◆ REQUIRED ACTION ◆
An exact reproduction of all the entries below is required.

(Collected data entries)
-*-

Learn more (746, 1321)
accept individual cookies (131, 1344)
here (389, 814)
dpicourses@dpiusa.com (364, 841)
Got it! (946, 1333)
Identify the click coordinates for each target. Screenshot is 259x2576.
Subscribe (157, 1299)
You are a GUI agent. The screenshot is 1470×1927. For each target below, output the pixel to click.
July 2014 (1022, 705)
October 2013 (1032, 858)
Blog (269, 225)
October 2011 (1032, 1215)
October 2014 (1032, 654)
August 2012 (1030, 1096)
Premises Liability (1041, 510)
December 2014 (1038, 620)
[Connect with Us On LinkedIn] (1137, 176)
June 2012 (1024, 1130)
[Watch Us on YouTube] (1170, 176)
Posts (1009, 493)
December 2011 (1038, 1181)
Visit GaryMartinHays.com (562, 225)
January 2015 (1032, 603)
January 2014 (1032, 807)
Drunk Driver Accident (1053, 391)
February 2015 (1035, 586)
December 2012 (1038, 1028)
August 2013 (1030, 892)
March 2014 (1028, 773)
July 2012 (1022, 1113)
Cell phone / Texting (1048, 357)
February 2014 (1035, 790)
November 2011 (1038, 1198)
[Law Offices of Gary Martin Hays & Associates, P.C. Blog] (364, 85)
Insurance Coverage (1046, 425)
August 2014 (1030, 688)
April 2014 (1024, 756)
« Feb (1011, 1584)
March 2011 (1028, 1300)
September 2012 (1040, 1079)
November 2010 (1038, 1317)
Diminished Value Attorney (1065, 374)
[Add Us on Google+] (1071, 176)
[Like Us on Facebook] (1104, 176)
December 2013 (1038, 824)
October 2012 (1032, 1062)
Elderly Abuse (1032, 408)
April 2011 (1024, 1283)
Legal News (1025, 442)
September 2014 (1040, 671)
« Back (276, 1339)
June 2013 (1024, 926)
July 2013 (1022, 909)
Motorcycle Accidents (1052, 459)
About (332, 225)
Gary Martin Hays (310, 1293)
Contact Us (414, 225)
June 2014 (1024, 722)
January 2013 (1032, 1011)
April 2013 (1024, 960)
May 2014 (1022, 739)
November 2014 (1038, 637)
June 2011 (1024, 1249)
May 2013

-*-

◆ WORKED SOLUTION ◆
Learn more (746, 1321)
accept individual cookies (131, 1344)
here (389, 814)
dpicourses@dpiusa.com (364, 841)
Got it! (946, 1333)
Identify the click coordinates for each target. Screenshot is 259x2576.
Subscribe (157, 1299)
You are a GUI agent. The screenshot is 1470×1927. For each target below, output the pixel to click.
July 2014 (1022, 705)
October 2013 (1032, 858)
Blog (269, 225)
October 2011 (1032, 1215)
October 2014 (1032, 654)
August 2012 (1030, 1096)
Premises Liability (1041, 510)
December 2014 (1038, 620)
[Connect with Us On LinkedIn] (1137, 176)
June 2012 (1024, 1130)
[Watch Us on YouTube] (1170, 176)
Posts (1009, 493)
December 2011 (1038, 1181)
Visit GaryMartinHays.com (562, 225)
January 2015 (1032, 603)
January 2014 (1032, 807)
Drunk Driver Accident (1053, 391)
February 2015 (1035, 586)
December 2012 (1038, 1028)
August 2013 (1030, 892)
March 2014 (1028, 773)
July 2012 (1022, 1113)
Cell phone / Texting (1048, 357)
February 2014 (1035, 790)
November 2011 (1038, 1198)
[Law Offices of Gary Martin Hays & Associates, P.C. Blog] (364, 85)
Insurance Coverage (1046, 425)
August 2014 (1030, 688)
April 2014 (1024, 756)
« Feb (1011, 1584)
March 2011 (1028, 1300)
September 2012 (1040, 1079)
November 2010 (1038, 1317)
Diminished Value Attorney (1065, 374)
[Add Us on Google+] (1071, 176)
[Like Us on Facebook] (1104, 176)
December 2013 (1038, 824)
October 2012 (1032, 1062)
Elderly Abuse (1032, 408)
April 2011 (1024, 1283)
Legal News (1025, 442)
September 2014 (1040, 671)
« Back (276, 1339)
June 2013 (1024, 926)
July 2013 (1022, 909)
Motorcycle Accidents (1052, 459)
About (332, 225)
Gary Martin Hays (310, 1293)
Contact Us (414, 225)
June 2014 (1024, 722)
January 2013 (1032, 1011)
April 2013 (1024, 960)
May 2014 (1022, 739)
November 2014 (1038, 637)
June 2011 (1024, 1249)
May 2013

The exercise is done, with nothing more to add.